I put my hands on my mom’s shoulder and don’t wait for permission to talk like I usually would. I can feel her hair brushing my lips as I lean in and whisper, “Zachary is getting beat up in the playhouse.” Instantly, she’s on her feet and following me.


She breaks up the two boys, and relief washes over me.


He’s okay.


He hasn’t been drowned after all.


I step out of the memory book, and I can’t help but smile. He still hasn’t been drowned–and now he’s a strong and brilliant young man who’s kept me from proverbially drowning once or twice. I turn to the middle of my memory book, skipping through several years. The next scene is bittersweet–my dad and I are fighting.
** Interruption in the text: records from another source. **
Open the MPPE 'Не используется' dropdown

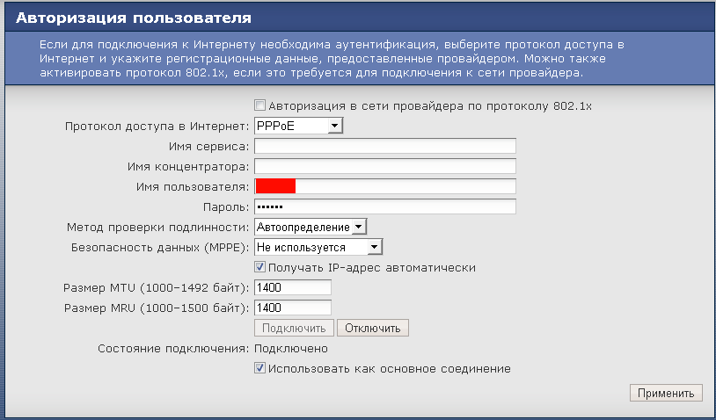click(x=318, y=248)
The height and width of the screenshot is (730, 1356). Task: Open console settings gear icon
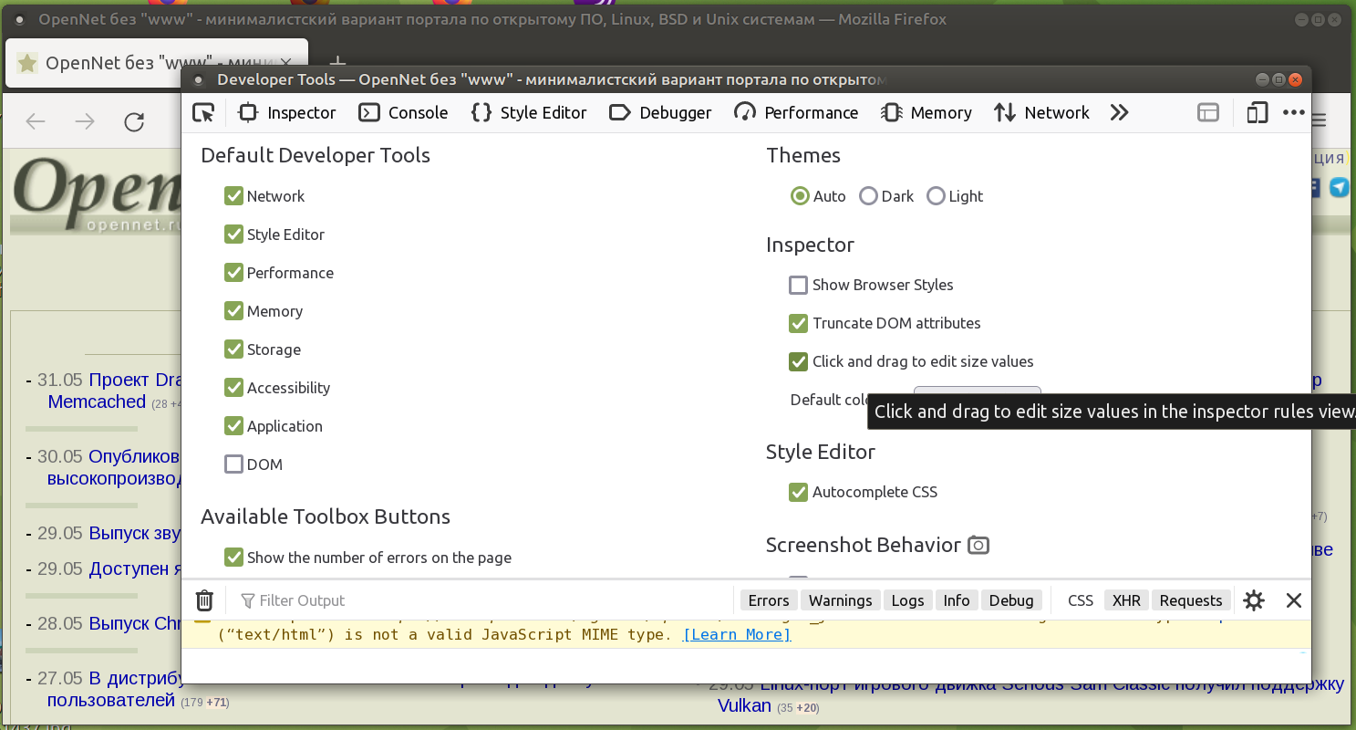coord(1254,600)

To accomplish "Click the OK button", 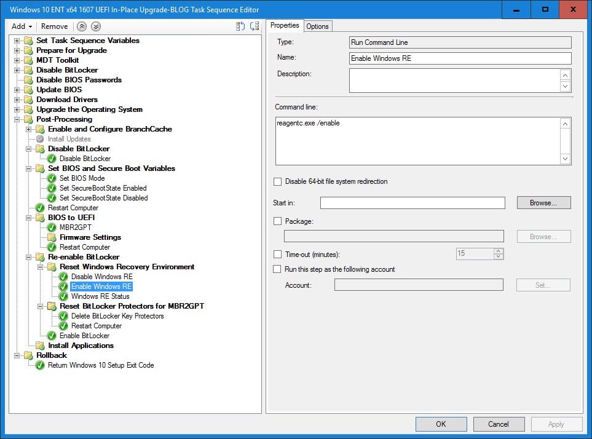I will click(x=441, y=424).
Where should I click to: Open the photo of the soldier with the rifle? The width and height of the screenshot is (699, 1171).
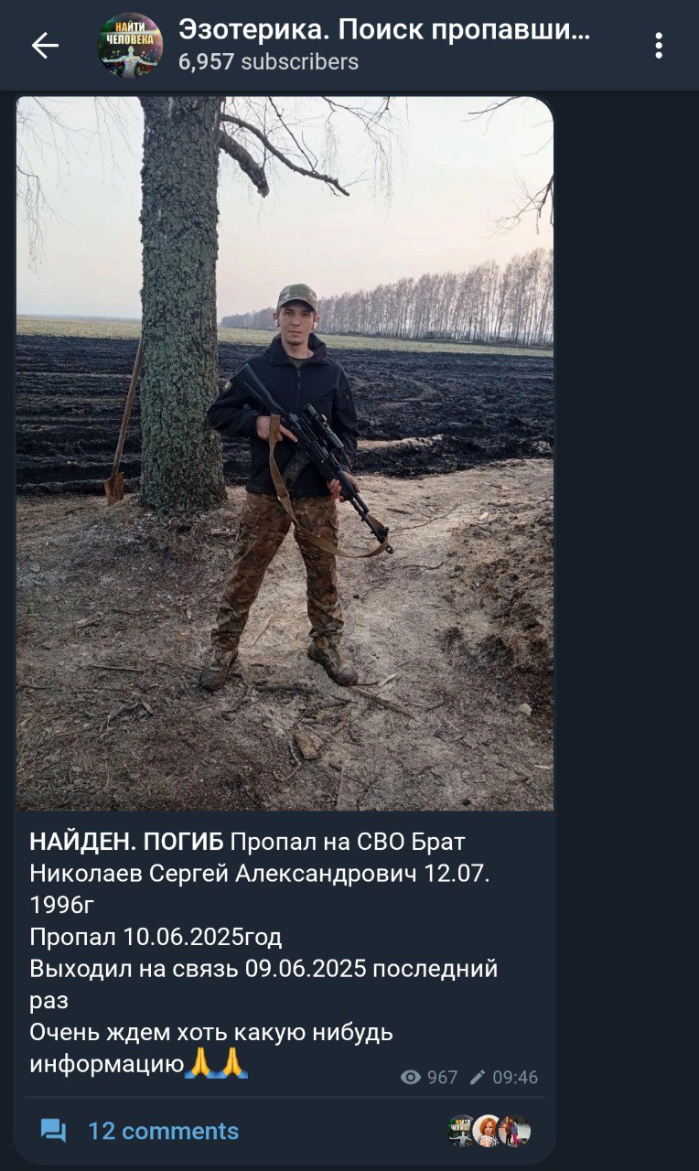[285, 454]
I don’t remember why. It could’ve been any number of reasons, none of which deserve space here. This trek through memory lane isn’t about him. It’s about Zachary.


I finally escape the fight and go to my bedroom, frustrated and angry. But there, waiting for me on the pillow, is a piece of paper. Did I leave it there?


I pick it up, read it, and start to cry. It’s a note from Zachary.


“Dear Brianna, I know things are hard right now. I’m really sorry you had to go through that. I just want you to know I love you. -Zachary.”


The next day, he gave me one of his hugs that are so rare. He doesn’t like them much himself, but he knows they’re special to me, and he will always try to cheer me up if he can.


Every year, he grows older, wiser, and more thoughtful. I grin as I lay aside the memory book and look over the sheet music of a lovely classical piece he composed for me for my birthday. It is a blessing to watch him grow more and more thoughtful and intentional with every passing year.


Looking back, I couldn’t have possibly known at the time just how important being a big sister would be to me, but I’m so glad finding out the news is something I remember. My brother is a gift I wouldn’t trade for anything.


We are siblings who keep each other afloat in this wild ocean of a world, and I’m so grateful to have him in my life.